GIVEN EXERCISE: Copy out the lines word for word, starting with the line that contains "Domains – Websites Analysis" and going on through the line that contains "label: American Idol".

Entries for locating words and elements:

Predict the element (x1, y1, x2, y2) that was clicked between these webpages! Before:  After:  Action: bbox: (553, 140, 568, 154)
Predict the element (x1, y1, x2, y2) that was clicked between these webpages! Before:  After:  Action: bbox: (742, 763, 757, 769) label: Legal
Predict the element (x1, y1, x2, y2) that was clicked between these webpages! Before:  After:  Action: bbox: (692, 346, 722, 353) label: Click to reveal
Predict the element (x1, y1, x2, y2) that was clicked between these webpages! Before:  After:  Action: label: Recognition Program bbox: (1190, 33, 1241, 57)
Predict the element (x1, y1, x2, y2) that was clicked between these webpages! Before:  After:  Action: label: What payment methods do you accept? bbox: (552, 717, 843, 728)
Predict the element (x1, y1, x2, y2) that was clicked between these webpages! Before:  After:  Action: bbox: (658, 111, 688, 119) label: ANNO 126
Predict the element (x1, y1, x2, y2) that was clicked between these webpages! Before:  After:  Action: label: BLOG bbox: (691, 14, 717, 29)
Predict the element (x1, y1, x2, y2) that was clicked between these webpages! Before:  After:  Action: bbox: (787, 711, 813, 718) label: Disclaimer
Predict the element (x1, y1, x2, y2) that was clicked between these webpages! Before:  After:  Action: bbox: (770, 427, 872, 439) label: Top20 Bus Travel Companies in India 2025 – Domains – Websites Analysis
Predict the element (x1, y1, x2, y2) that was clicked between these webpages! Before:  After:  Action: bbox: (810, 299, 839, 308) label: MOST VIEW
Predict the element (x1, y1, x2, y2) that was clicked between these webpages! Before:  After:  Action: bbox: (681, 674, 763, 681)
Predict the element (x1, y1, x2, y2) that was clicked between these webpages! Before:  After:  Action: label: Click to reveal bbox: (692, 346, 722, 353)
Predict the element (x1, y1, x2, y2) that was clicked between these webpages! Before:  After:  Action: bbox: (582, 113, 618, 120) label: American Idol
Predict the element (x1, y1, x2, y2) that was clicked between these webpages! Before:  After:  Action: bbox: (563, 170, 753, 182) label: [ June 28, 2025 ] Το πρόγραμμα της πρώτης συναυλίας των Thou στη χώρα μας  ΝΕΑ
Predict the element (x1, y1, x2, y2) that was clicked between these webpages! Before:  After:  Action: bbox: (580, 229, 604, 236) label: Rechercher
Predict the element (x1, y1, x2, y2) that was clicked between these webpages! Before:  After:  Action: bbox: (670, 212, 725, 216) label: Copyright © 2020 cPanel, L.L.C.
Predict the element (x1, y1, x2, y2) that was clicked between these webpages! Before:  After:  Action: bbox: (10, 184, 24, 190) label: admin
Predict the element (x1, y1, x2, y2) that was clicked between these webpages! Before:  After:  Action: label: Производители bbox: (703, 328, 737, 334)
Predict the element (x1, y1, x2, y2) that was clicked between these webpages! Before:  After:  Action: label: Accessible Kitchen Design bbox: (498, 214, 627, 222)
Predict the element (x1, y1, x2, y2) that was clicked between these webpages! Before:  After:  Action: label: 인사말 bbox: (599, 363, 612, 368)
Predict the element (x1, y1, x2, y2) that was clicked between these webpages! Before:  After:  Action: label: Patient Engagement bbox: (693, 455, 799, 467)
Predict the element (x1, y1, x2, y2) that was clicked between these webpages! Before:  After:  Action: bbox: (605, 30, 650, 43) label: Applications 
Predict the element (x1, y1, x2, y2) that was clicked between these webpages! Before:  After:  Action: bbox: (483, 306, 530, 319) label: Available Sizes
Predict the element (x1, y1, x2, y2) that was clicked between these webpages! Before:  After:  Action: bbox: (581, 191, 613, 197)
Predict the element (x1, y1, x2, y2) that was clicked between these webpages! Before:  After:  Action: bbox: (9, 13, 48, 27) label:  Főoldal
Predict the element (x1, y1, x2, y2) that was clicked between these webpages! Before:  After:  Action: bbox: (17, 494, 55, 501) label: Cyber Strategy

EXERCISE RESPONSE:
Predict the element (x1, y1, x2, y2) that was clicked between these webpages! Before:  After:  Action: bbox: (770, 427, 872, 439) label: Top20 Bus Travel Companies in India 2025 – Domains – Websites Analysis
Predict the element (x1, y1, x2, y2) that was clicked between these webpages! Before:  After:  Action: bbox: (810, 299, 839, 308) label: MOST VIEW
Predict the element (x1, y1, x2, y2) that was clicked between these webpages! Before:  After:  Action: bbox: (681, 674, 763, 681)
Predict the element (x1, y1, x2, y2) that was clicked between these webpages! Before:  After:  Action: label: Click to reveal bbox: (692, 346, 722, 353)
Predict the element (x1, y1, x2, y2) that was clicked between these webpages! Before:  After:  Action: bbox: (582, 113, 618, 120) label: American Idol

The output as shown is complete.